### Supplied records
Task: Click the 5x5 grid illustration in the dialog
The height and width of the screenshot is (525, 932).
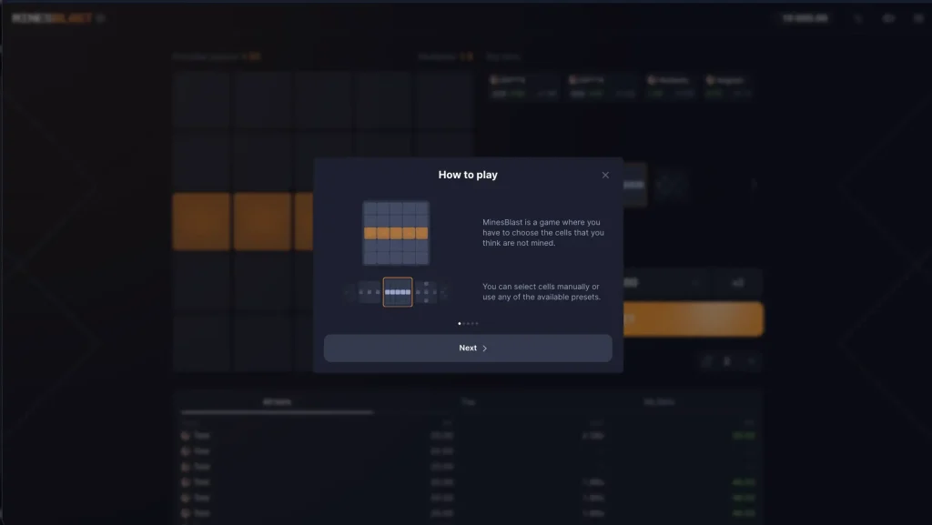Action: [396, 233]
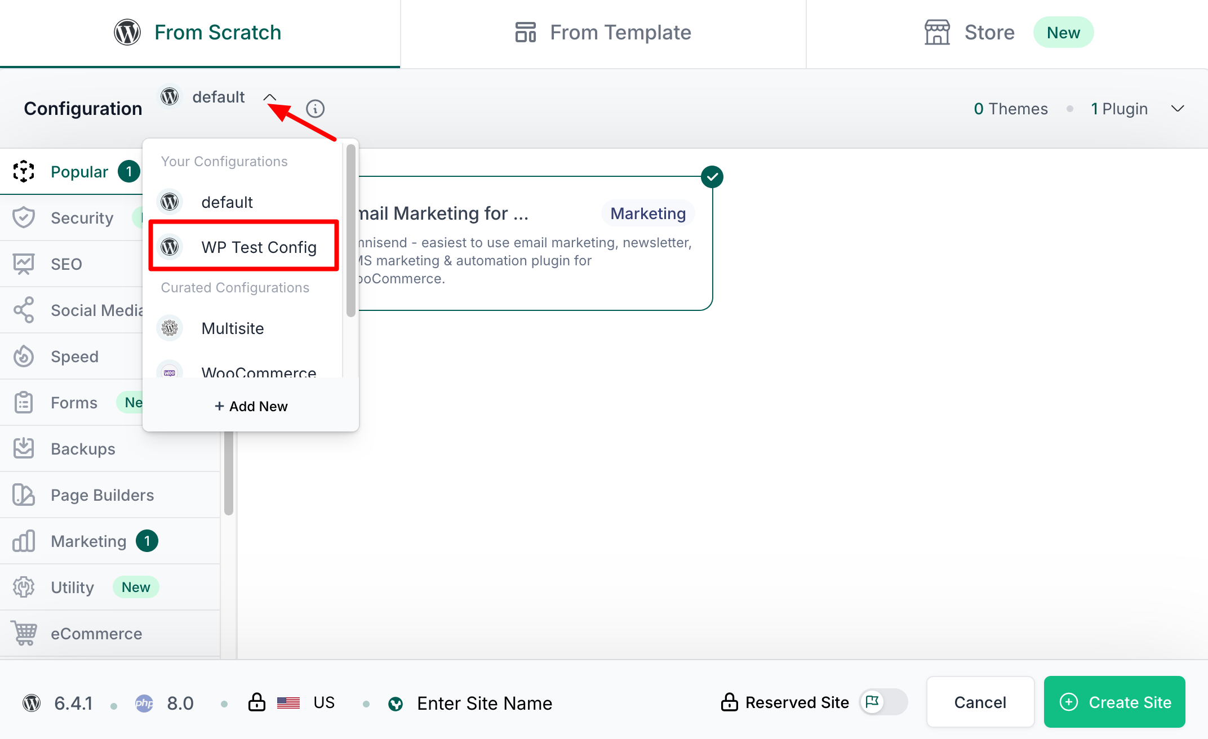Image resolution: width=1208 pixels, height=739 pixels.
Task: Click the Security shield icon in sidebar
Action: click(x=24, y=217)
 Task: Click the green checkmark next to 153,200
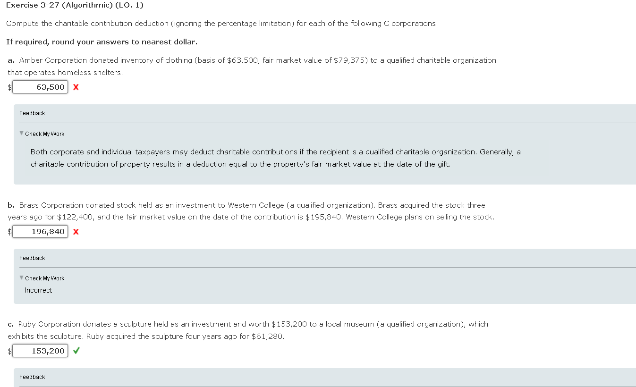point(76,351)
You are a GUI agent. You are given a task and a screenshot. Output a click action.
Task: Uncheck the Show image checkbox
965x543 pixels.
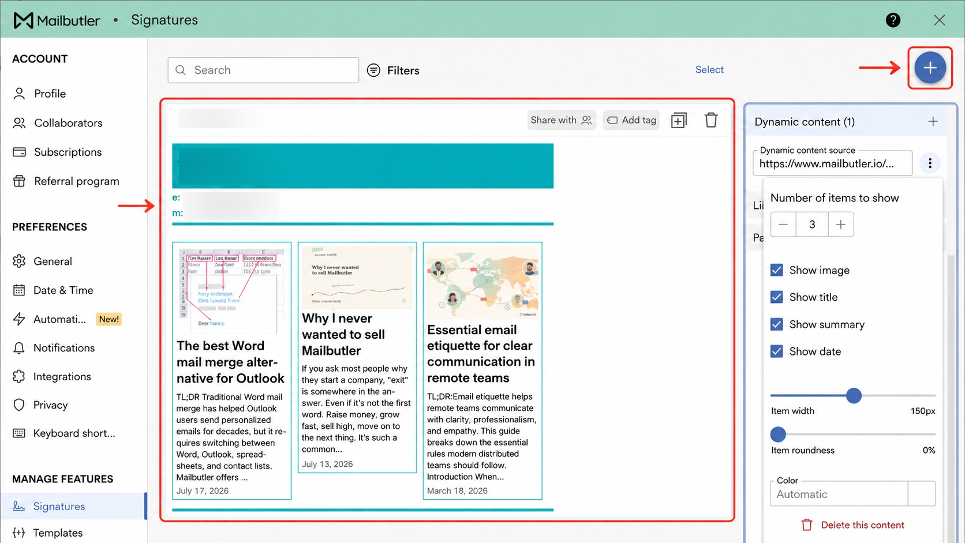point(777,270)
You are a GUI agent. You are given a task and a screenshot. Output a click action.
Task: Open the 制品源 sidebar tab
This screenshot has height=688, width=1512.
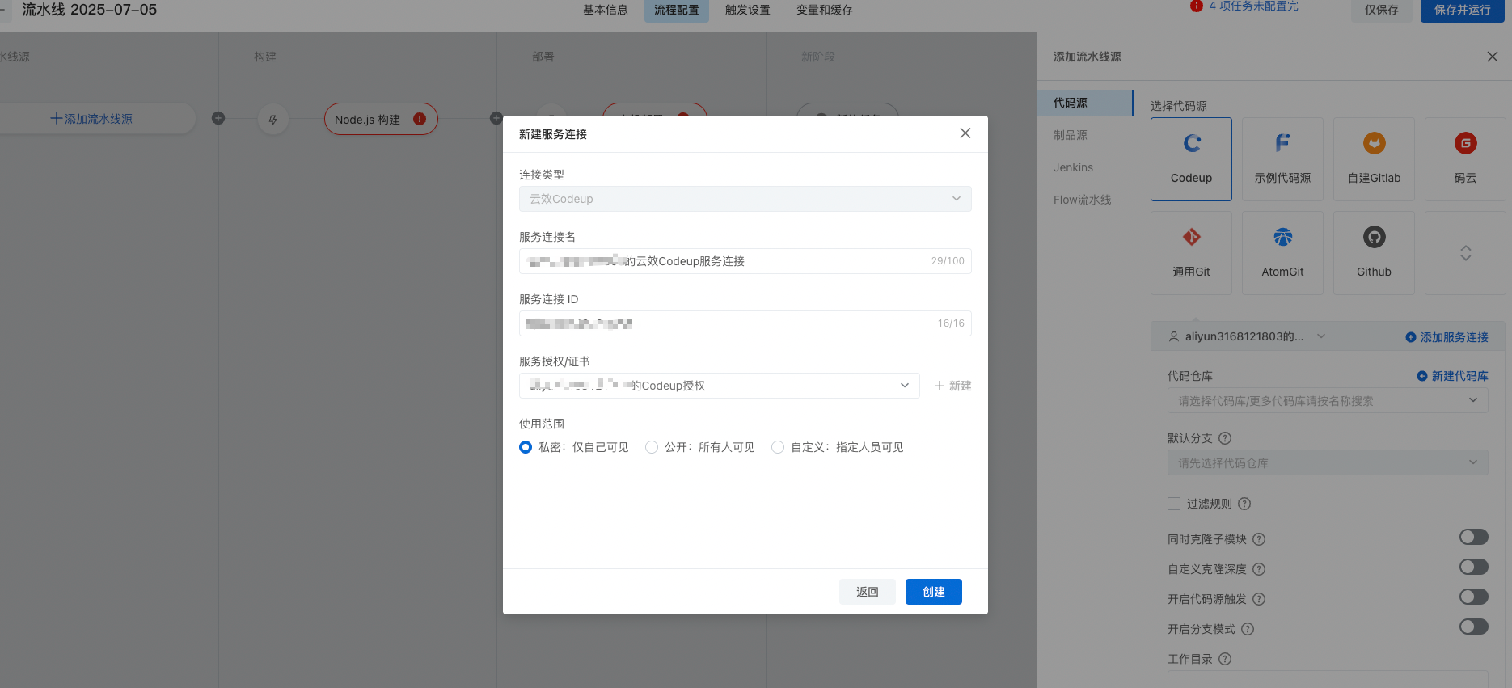1071,135
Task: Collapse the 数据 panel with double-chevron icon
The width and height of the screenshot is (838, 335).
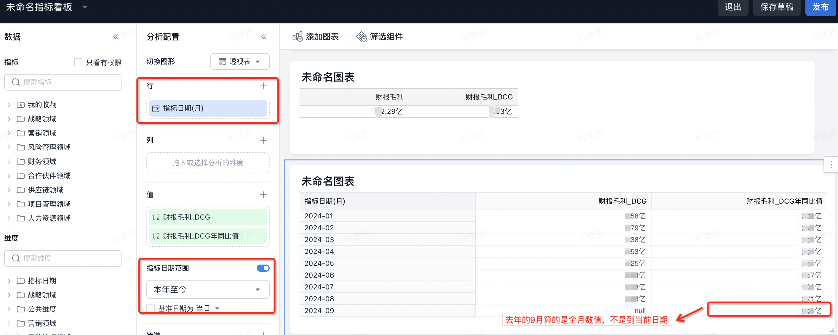Action: 115,37
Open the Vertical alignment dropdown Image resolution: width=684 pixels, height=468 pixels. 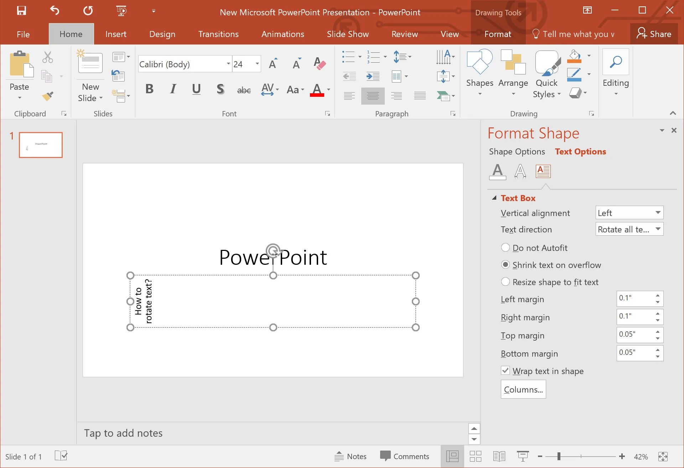pyautogui.click(x=629, y=213)
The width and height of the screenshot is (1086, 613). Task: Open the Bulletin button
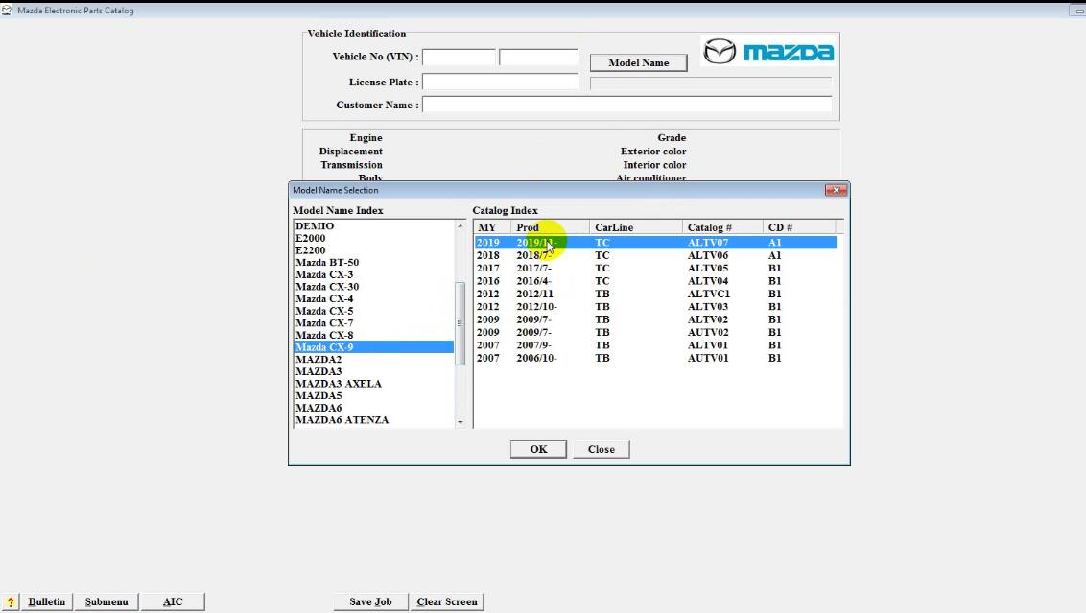click(x=46, y=601)
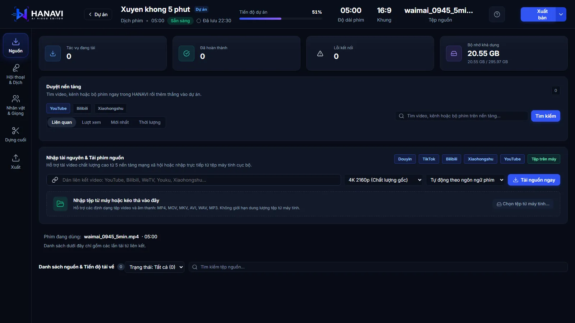Open Dựng cuối scissors panel
575x323 pixels.
pos(15,135)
######
* Stated goal: Echo the material from the line that contains "Task: Click the green" through the line that contains "point(777,270)", both ends included, with the pictures left out.

* Written answer:
 Task: Click the green checkmark next to 153,200
point(76,351)
You are a GUI agent. You are given a task and a screenshot. Output a click action.
Task: Uncheck the Show image checkbox
965x543 pixels.
point(777,270)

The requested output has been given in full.